#### Data for the task ####

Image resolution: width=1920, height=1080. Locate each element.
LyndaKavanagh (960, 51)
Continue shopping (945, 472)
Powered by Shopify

####
#### Data for the task ####

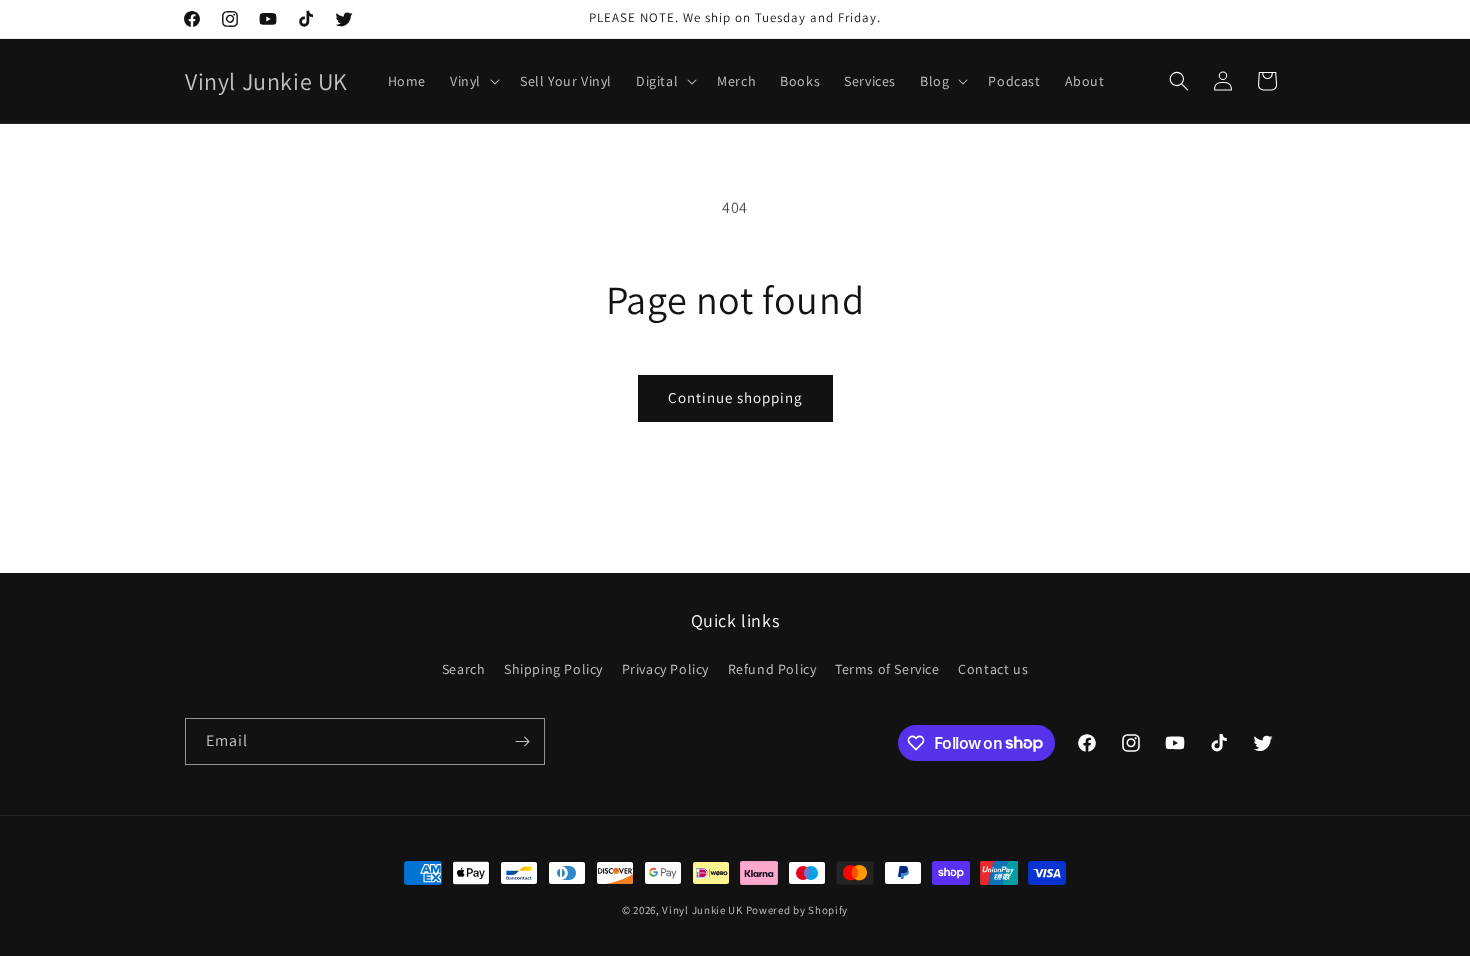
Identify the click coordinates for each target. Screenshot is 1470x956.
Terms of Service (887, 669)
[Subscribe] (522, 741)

####

▶ [Assignment]
Please, from the entries above, set down exactly the lines from the one containing "Image resolution: width=1920, height=1080." through the one containing "Powered by Shopify", and only those.

▶ [Problem solution]
Image resolution: width=1920, height=1080. Locate each element.
LyndaKavanagh (960, 51)
Continue shopping (945, 472)
Powered by Shopify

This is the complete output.